TASK ITEM – Looking at the material below, count the lines that contain "Timberwolves" and answer with the count only.

DATA EXCERPTS –
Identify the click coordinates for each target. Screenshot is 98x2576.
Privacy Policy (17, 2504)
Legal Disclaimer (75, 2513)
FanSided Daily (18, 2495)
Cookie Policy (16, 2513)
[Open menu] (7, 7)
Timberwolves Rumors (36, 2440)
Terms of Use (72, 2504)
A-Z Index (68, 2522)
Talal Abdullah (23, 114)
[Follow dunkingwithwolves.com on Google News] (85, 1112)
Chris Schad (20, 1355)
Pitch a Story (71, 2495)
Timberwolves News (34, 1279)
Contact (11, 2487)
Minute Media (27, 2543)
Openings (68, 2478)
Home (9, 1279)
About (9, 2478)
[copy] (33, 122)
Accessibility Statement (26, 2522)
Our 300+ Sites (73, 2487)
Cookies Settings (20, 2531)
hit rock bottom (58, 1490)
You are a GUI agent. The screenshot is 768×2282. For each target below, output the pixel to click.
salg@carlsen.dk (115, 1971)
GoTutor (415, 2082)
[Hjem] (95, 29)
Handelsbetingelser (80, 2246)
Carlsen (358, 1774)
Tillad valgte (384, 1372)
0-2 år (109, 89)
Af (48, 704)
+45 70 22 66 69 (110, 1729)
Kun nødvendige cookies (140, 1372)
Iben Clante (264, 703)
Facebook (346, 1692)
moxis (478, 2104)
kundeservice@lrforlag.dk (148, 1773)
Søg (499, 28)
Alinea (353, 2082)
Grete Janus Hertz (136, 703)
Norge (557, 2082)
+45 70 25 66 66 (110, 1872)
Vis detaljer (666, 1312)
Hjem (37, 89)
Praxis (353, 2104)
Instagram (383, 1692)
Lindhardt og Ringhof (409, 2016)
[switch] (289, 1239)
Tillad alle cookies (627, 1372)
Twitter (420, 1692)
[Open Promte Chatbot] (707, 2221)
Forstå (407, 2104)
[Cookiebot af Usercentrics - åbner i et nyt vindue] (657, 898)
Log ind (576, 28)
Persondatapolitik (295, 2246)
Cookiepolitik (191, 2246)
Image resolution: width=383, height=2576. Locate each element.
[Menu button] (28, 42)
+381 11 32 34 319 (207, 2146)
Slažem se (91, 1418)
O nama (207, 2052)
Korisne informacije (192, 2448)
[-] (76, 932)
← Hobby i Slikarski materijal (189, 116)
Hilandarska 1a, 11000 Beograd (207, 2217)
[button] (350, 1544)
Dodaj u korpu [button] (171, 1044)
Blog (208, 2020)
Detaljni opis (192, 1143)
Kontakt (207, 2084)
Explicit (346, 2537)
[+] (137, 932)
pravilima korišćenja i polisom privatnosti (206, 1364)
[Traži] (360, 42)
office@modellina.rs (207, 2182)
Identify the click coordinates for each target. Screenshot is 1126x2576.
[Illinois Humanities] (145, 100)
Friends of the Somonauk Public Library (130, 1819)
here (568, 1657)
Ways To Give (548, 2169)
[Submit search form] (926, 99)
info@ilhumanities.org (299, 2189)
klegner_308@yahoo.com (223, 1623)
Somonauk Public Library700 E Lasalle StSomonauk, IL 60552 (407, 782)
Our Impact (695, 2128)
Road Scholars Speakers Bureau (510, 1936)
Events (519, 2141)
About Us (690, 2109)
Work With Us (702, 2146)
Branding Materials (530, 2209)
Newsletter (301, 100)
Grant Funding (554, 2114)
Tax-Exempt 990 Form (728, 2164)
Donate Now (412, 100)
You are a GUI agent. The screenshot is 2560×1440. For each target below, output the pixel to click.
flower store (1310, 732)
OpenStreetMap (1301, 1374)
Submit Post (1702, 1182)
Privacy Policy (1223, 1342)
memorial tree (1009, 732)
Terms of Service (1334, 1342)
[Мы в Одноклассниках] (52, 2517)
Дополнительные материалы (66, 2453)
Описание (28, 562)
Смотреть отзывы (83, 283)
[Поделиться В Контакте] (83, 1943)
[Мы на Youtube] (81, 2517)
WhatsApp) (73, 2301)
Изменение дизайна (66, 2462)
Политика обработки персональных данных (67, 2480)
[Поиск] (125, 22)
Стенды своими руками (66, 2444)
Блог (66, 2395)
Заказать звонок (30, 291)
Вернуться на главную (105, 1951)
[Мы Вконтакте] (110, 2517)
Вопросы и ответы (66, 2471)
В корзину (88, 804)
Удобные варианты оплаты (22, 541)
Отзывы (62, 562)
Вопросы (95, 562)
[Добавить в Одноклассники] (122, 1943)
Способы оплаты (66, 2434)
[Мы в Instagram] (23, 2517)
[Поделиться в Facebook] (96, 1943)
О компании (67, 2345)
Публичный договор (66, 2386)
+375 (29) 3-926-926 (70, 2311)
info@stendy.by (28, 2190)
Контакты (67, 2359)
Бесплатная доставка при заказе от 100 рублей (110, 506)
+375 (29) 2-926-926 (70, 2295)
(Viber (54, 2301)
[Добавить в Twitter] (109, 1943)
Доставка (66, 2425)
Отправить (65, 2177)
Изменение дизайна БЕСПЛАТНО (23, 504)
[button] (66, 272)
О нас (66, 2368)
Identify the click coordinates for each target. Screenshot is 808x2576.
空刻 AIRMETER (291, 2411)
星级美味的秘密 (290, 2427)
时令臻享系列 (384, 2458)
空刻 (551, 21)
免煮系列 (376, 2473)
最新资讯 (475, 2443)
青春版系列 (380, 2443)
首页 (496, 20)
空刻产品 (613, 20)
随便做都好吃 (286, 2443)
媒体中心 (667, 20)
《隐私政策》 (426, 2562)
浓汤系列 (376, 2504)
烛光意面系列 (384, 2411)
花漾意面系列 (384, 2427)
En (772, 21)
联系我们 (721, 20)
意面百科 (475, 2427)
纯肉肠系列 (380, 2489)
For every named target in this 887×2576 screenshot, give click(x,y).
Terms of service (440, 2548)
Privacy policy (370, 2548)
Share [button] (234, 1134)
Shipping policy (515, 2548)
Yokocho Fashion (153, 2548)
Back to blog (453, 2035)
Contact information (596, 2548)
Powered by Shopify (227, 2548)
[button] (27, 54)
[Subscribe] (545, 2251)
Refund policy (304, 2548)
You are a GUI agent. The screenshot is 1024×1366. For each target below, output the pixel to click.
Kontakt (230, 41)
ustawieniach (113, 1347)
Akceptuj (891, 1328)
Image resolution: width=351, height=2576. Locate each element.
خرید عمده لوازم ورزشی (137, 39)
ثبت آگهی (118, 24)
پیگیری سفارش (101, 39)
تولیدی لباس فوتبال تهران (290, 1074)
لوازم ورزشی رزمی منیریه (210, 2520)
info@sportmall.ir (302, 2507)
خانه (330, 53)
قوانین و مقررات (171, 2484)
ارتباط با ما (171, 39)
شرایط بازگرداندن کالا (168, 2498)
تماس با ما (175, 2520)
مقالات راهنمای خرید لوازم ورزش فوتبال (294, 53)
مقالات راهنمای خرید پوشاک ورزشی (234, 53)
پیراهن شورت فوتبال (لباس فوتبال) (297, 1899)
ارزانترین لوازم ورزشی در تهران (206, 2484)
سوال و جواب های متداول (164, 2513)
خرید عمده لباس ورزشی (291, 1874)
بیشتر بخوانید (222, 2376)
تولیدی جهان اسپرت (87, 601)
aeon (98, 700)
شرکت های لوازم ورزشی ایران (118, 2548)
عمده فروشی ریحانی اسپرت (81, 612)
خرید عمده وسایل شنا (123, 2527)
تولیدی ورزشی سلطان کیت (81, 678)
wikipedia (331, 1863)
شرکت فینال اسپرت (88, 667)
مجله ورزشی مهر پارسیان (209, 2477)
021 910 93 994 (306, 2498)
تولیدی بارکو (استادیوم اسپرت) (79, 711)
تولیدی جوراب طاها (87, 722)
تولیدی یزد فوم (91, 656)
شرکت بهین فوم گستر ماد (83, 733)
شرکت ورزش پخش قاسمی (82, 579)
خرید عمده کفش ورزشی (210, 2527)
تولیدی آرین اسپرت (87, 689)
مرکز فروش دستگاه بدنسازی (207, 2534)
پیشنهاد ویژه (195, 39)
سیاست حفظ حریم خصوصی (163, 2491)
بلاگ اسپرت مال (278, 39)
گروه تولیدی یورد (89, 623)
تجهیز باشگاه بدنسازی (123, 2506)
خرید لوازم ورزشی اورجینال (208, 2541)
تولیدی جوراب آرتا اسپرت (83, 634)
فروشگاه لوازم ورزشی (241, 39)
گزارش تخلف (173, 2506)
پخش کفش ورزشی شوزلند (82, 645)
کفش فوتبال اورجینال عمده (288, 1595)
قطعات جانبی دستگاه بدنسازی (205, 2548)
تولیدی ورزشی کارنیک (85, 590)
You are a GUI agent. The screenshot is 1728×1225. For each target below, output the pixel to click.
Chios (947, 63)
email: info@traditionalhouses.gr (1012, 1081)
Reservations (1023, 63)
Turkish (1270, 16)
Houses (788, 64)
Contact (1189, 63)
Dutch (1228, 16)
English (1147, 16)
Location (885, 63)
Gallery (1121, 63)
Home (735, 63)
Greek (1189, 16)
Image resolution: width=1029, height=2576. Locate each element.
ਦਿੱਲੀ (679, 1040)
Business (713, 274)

ANSWER TO THIS PROBLEM – 2